There is no exception to the DRL § 236(B)(3) requirements.[FN1] (Galetta v Galetta, 21 NY3d 186, [*3]191 [2013]["We observed that the statute recognizes no exception to the requirement that a nuptial agreement be executed in the same manner as a recorded deed and 'that the requisite formality explicitly specified in Domestic Relations Law § 236 (B) (3) is essential'"][internal emphasis supplied] citing, Matisoff, supra at 132]; Sim Chor Chin-Cheung v Cheung, 212 AD3d 772, 773 [2d Dept 2023]["The defendant's contentions that the letter of intent, although unacknowledged, should be enforced based on theories such as promissory estoppel, ratification, or unjust enrichment are unavailing."] citing, Matisoff supra at 134). There is no question that the text message and oral modification are not "executed in the same manner as a recorded deed" as required by the Statute. (See DRL § 236[B][3]; Real Property Law § 291). While a strict rule, this Court is bound by the Court of Appeals unequivocal holdings on this issue.
Indeed, outside of statute, the modification fails to comply with the requirements of the separation agreement itself as it bars oral modification. (See Meinwald v Meinwald, 56 AD2d 565, 565 [1st Dept 1977]; Keck v Keck, 282 AD2d 436, 437 [2d Dept 2001] ["The separation agreement provided that it could be modified only 'by an agreement in writing, identifying each particular provision . . . modified and duly subscribed and acknowledged by both parties with the same formality as this Agreement.' The alleged modification did not comply with the requirements of the separation agreement and, therefore, was not enforceable."]).
Accordingly, as the modification was not written or acknowledged it does not pass the "onerous" requirements of section 236 or the separation agreement itself, Plaintiff's application is without merit and is therefore DENIED in its entirety and the oral modification is DECLARED unenforceable.
II. Plaintiff Must Remedy His Maintenance Underpayments
Plaintiff admits that he has only been paying $1,000.00 in maintenance since "February 1, 2024." (Pl. aff. ¶¶40-41 [NYSCEF Doc. No. 3]).
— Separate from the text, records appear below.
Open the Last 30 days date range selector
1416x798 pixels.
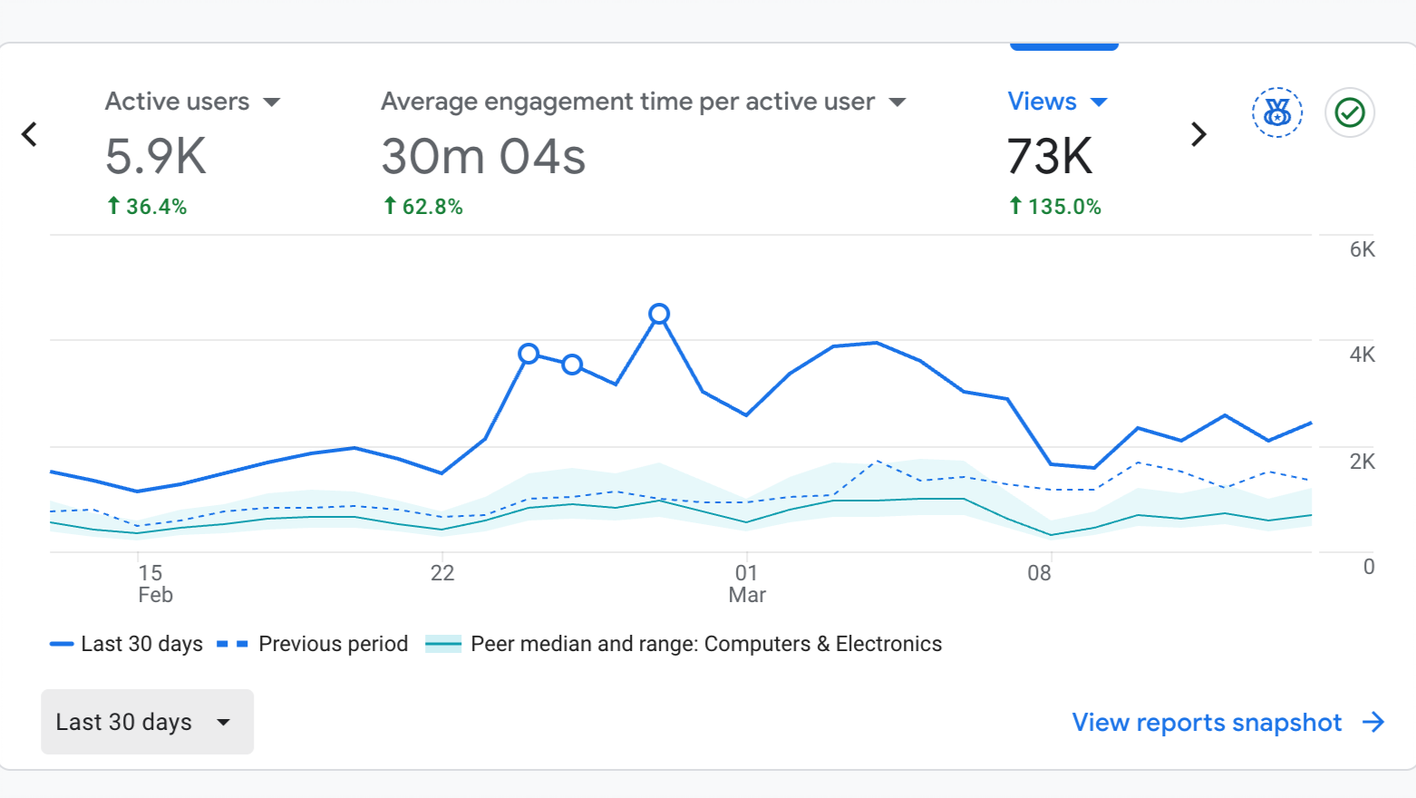(147, 722)
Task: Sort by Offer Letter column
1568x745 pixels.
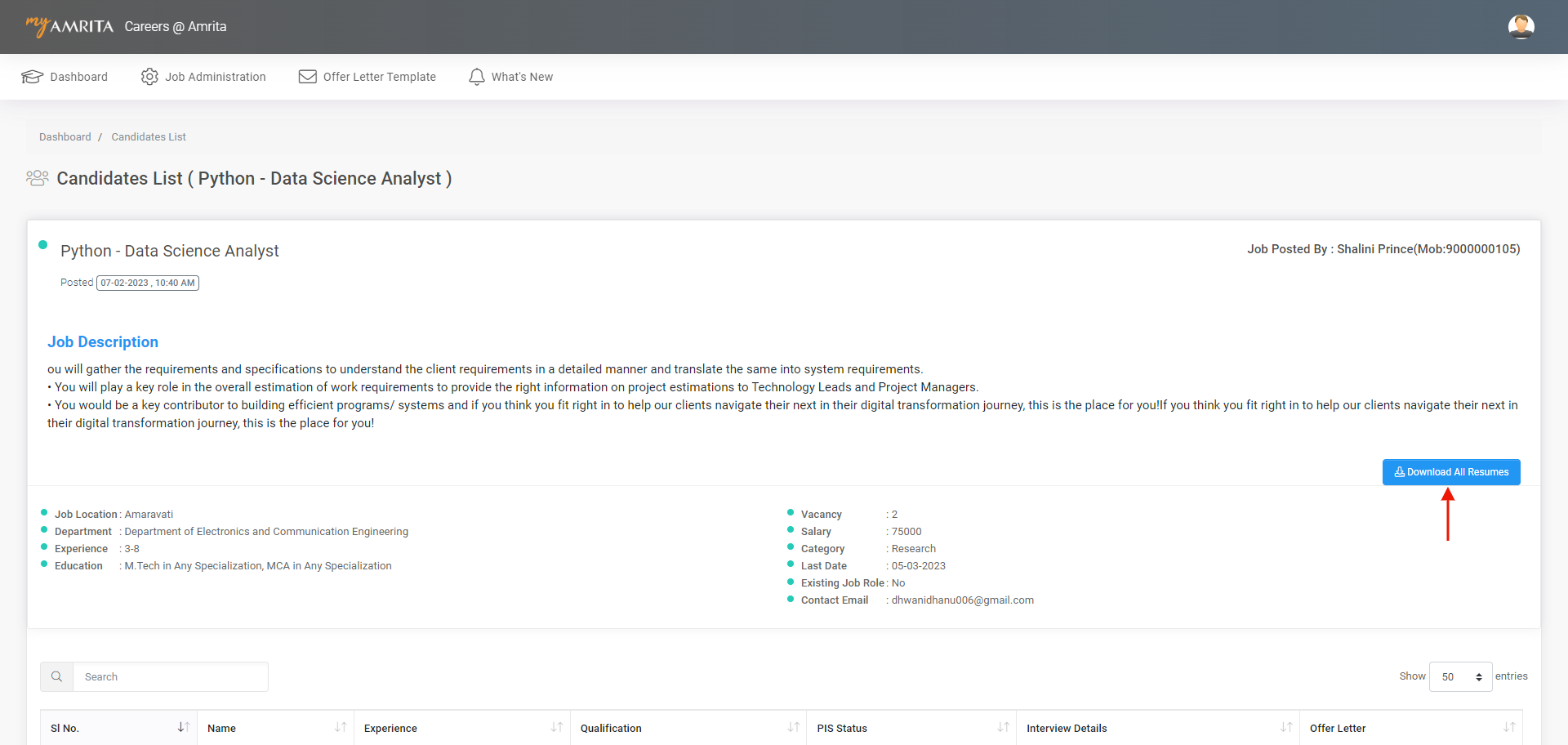Action: 1508,727
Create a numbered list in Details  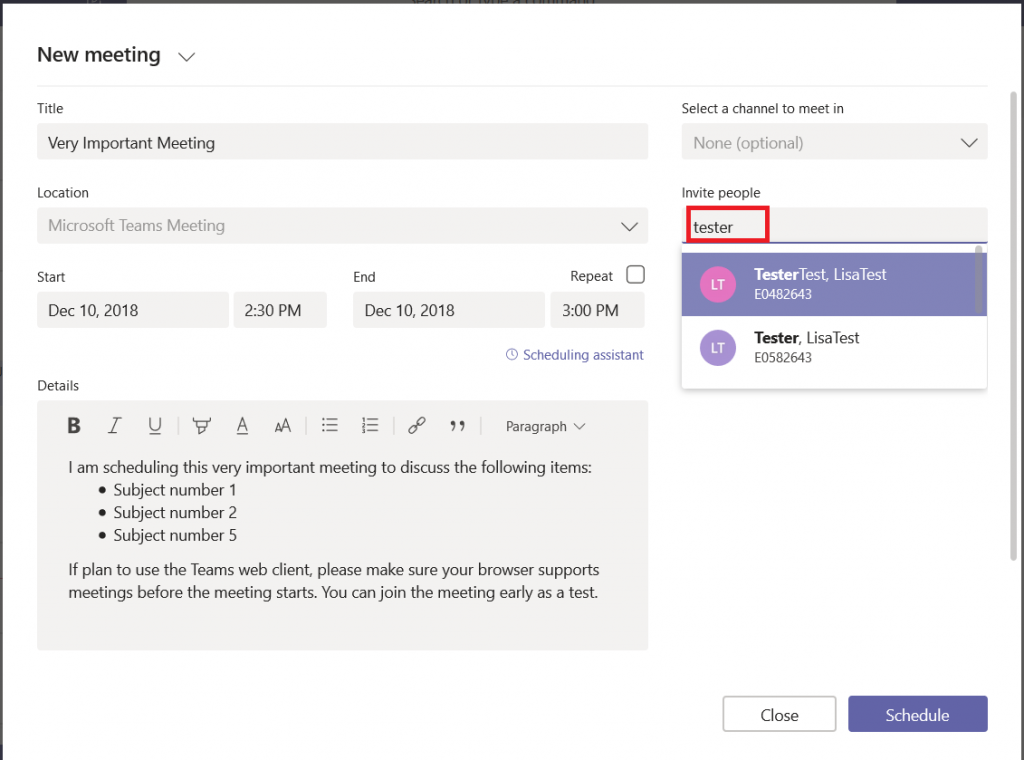point(370,425)
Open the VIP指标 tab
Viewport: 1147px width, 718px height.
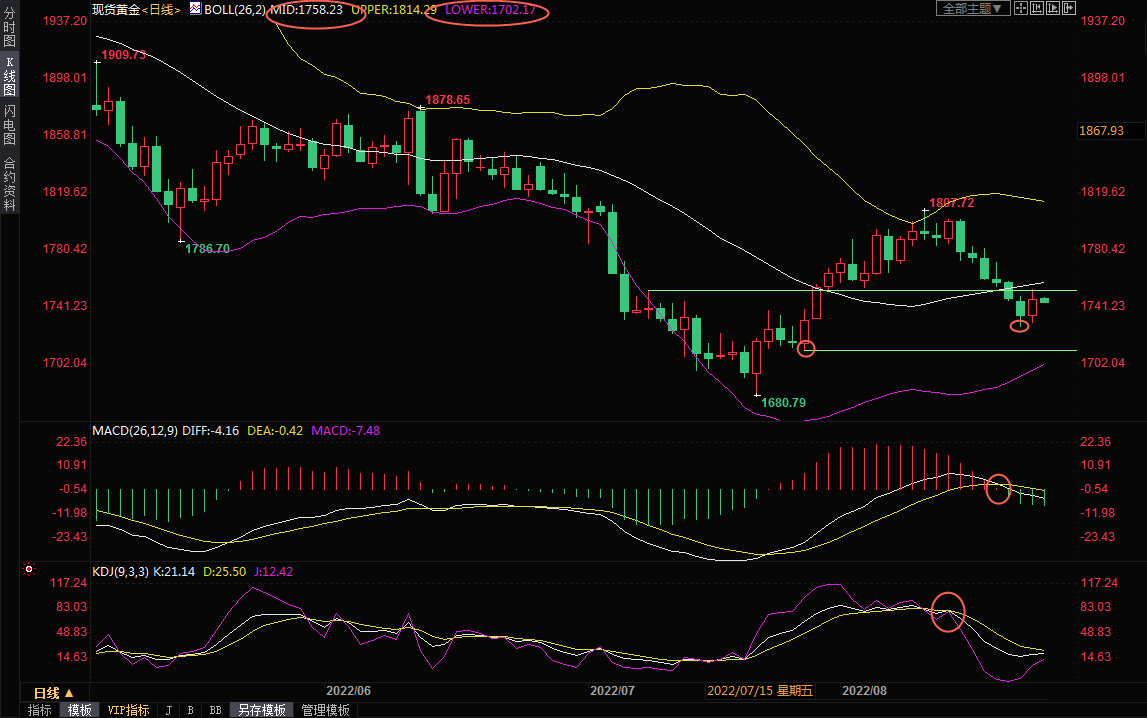(x=128, y=710)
The current operative maintenance provision requires Plaintiff to pay $2,750.00 per month to Defendant. (Def. Ex. C [NYSCEF Doc. No. 3]; Pl. aff. ¶ 32 [NYSCEF Doc. No. 3]). Thus, Defendant has been underpaying maintenance by $1,750.00 each month since February 2024. This decision was rendered in December of 2024, meaning underpayment has occurred for eleven (11) months, resulting in a total underpayment of $19,250.00. Accordingly, Defendant's requests for enforcement of the separation agreement and directing Plaintiff to pay the accrued arrearage are GRANTED.
Defendant requests these arrears be awarded in the form of a money judgment with interest under DRL § 244. (Def. affm ¶¶ 41-45 [NYSCEF Doc. No. 27]). Section 244 requires the entry of a money judgment with interest if the Court finds, "the default was willful, in that the obligated spouse knowingly, consciously and voluntarily disregarded the obligation under a lawful court order." (DRL § 244). Here, that standard is met by the Plaintiff's conduct as he effectuated this modification through self-help not the requisite legal formalities, as the parties had done when they previously modified the separation agreement.